Understand?”
“Ma’am?”
“You’re a good man. Much too good to have what will happen weighing on your conscience afterward.”
I opened my mouth to protest. I couldn’t imagine anything that awful. Not at that moment, in the emotional state that I occupied.
She gave me no chance to butt in. She never would. She was that kind of matriarch. In her own mind she was the soul and will of Family Algarda. The rest of us were the feet and fingers that executed the Will.
“You’re all too good. I’m not.” She closed her eyes and smacked her lips.
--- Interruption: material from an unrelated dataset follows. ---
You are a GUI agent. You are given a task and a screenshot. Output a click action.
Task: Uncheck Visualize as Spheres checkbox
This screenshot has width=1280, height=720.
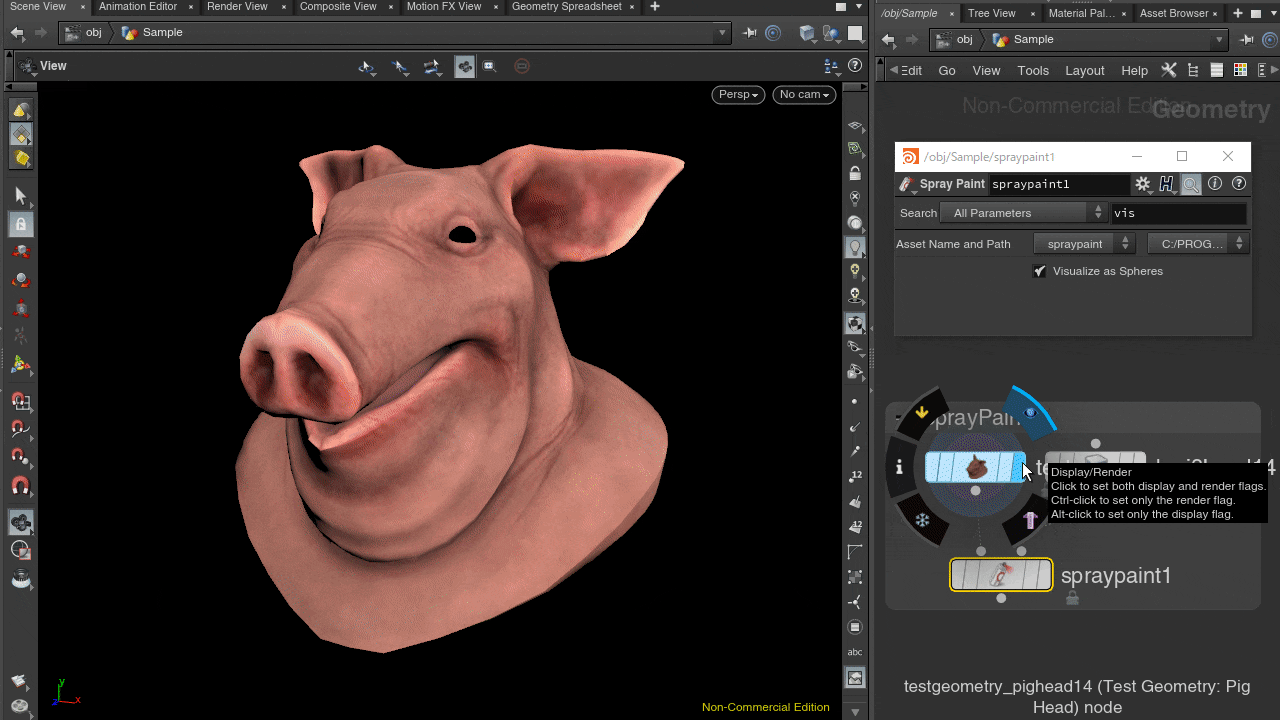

Street legend accused her of having eaten some of her enemies. She’d never denied it, but I’d always considered it psychological warfare. Seeing her there dreaming of fava beans and . . . something, though, I was less inclined to be skeptical.
A muted
chunk!
sounded elsewhere in the house, probably not far away. Never opening her eyes, the old horror said, “There is an eavesdropper in your house, Garrett. Deal with her.”
18
The eavesdropper led me on a very short chase. She was close enough to hear Shadowslinger tell me to get her. Fear rattled her. I caught her heading for the front door, in the open, apparently wading through invisible mud up to her hocks.
“Helenia? You need to catch up with Preston and Target.”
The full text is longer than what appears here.